"Zuerst schaue ich auf die Brille und auf die Zähne." Die das sagt, ist nicht etwa Vertreterin für Gesundheitsartikel, sondern Malerin und ver.di-Mitglied in der Fachgruppe Bildende Kunst. Mit einem Blick kann sie erkennen, wie es um den Kollegen, die Kollegin bestellt ist. Die große Mehrheit der Künstler kann von der Kunst allein nicht leben, ist auf einen Brotberuf oder eine "kleine Erbschaft" angewiesen.

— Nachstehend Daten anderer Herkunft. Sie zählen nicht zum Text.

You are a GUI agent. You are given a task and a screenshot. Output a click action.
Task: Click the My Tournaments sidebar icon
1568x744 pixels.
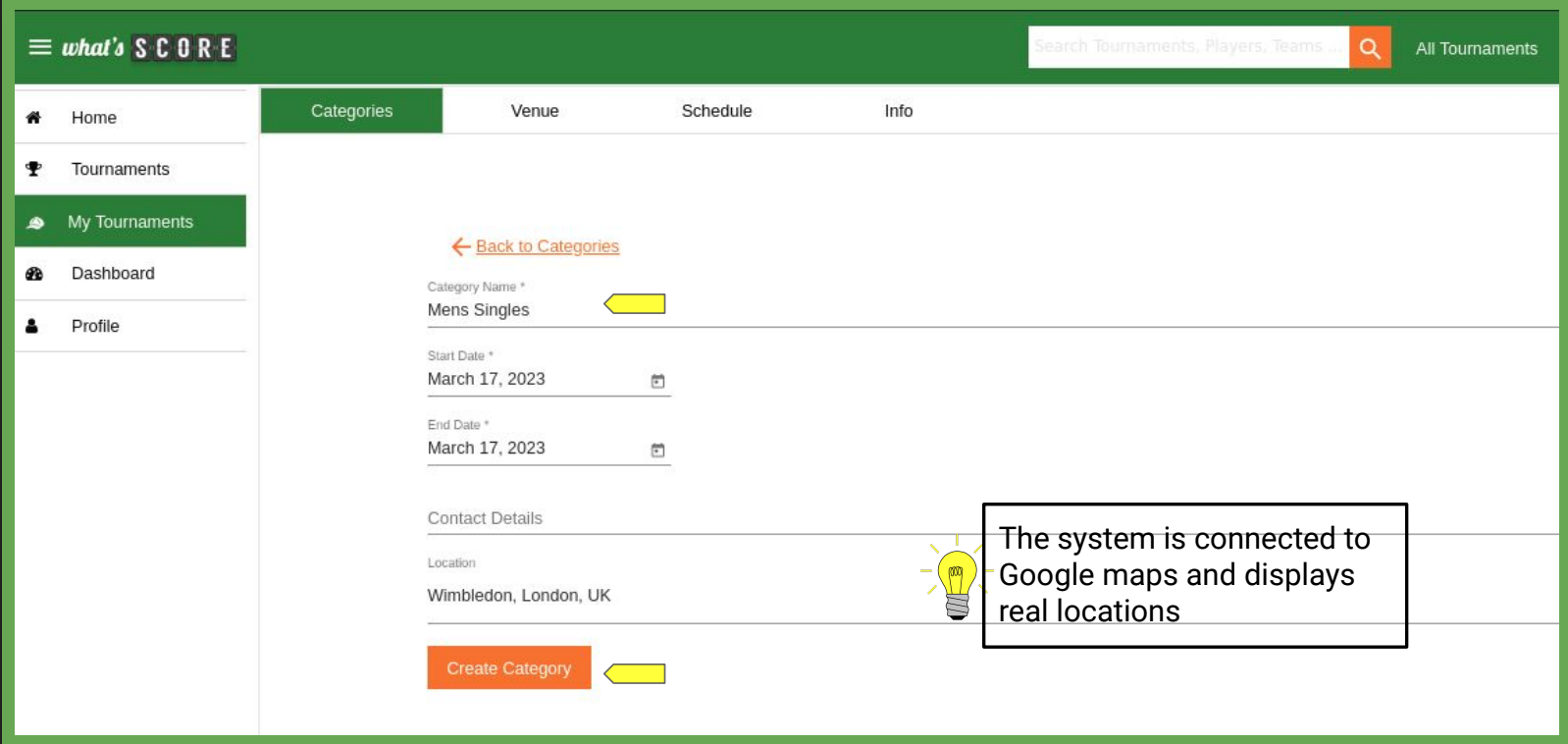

Künstlerische und soziale Lebensstrategien standen denn auch im Mittelpunkt der Mitgliederversammlung der bildenden Künstler in ver.di Ende März im Frankfurter Gewerkschaftshaus. Der Kreis ist klein, die Probleme groß. Für die Gewerkschaft gibt es viel zu tun. Zum Beispiel beim Thema Ausstellungshonorare. Jeder Künstler ist darauf angewiesen, seine Werke auszustellen, um sich einen Namen zu machen und um verkaufen zu können. Ausstellungen könnten zum Einkommen beitragen. Die Wirklichkeit ist allerdings häufig rauer. Wie wird der Transport der Exponate organisiert und bezahlt? Wer kommt für die Versicherung auf? Kleine Formate werden gern schon mal geklaut. Das kann man nur dann schmeichelhaft finden, wenn sonst der Lebensunterhalt stimmt. Honorare? Häufig betrachten es die Galeristen als genug der Ehre, dass man bei ihnen ausstellen darf. Es wird zudem von kurios anmutenden Dingen berichtet, "die sich ergeben": Kunst als Zahlungsmittel, Autoreparatur oder Zahnersatz gegen Bild oder kleine Skulptur.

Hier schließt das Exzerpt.